As for social distancing, I am actually beginning to like it! It sort of comes naturally to step a few feet away from people I do not know, especially when I am walking. It’s not a big deal. At times, I have to turn up my hearing aids when someone is speaking to me from six feet away, but I can do that!
What I fail to understand is people who crowd parks and beaches with no attention to masks or social distancing. Whatever point they are trying to make is not worth it. As things begin to open up, there is a way to go to parks and beaches and even restaurants and bars in a manner that respects COVID-19 restrictions.
People who flout these rules and just do what they want are only asking for what they really don’t want, and what our struggling economy cannot endure, and that is another lockdown.
Perhaps the toughest decisions governments are going to have to make are still ahead, particularly around when and how schools will open for our young people. There are no easy answers here, and I do not blame officials and politicians for taking their time in an effort to get it right.
Clearly things have to change in this regard, for the foreseeable future. In order to ensure social distancing, teachers should be happy that they will inevitably get the smaller class sizes they have been asking for and there may well be more opportunities for teaching jobs. On the other hand, the pandemic experience has demonstrated that there is an effective role for some online educational experiences and credit courses.

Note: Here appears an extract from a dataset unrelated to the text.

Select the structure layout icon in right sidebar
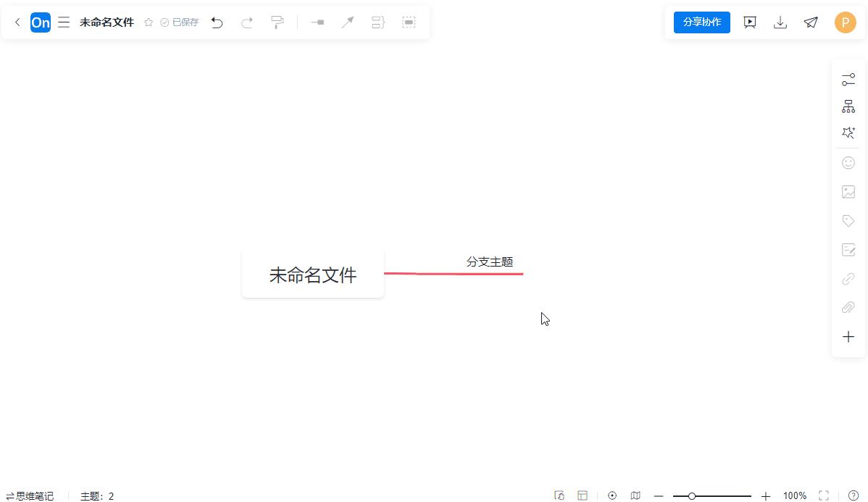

My guess is that we are going to see in the near-term a hybrid solution where schools will open for face-to-face (or mask-to-mask) teaching, with smaller classes and fewer hours. It may be necessary for teachers to have rotating sessions on the same lesson. Remaining required learning time will be spent at home, hopefully online with qualified teachers. But while at home, children need care.
While it has been important during this pandemic to be financially helpful to those who lost jobs and income, it is also my view that there has not been enough emphasis on encouraging people to return safely to work and stimulate the economy.
Many parents who have jobs or can find work (and there are jobs out there) cannot access them if they have to look after children when they cannot be at school. It’s a big deal.
Subsidies to working parents for in-home child-care not only gets these moms and dads back in the workforce but it also provides opportunities for child-care workers. A win-win situation and certainly better, in my view, than paying people to stay home.
One thing that is becoming clear to me is that while the economy is slowly being reopened and while we are going through phases of returning to a near-normal life, we are certainly not yet out of the woods. We are still a long way from an effective COVID-19 vaccine, and we do not yet know what escalating effect the virus will have as the necessary process of opening up continues.
That is why it is important to stay vigilant, patient, and compliant with reasonable, science-based requirements. There are still tough and challenging times ahead.
Stay Calm and Carry On is a well-used maxim from World War Two. It is also appropriate now. Like then, we will get through this. Let’s not use the pandemic to tear the place apart while we are waiting.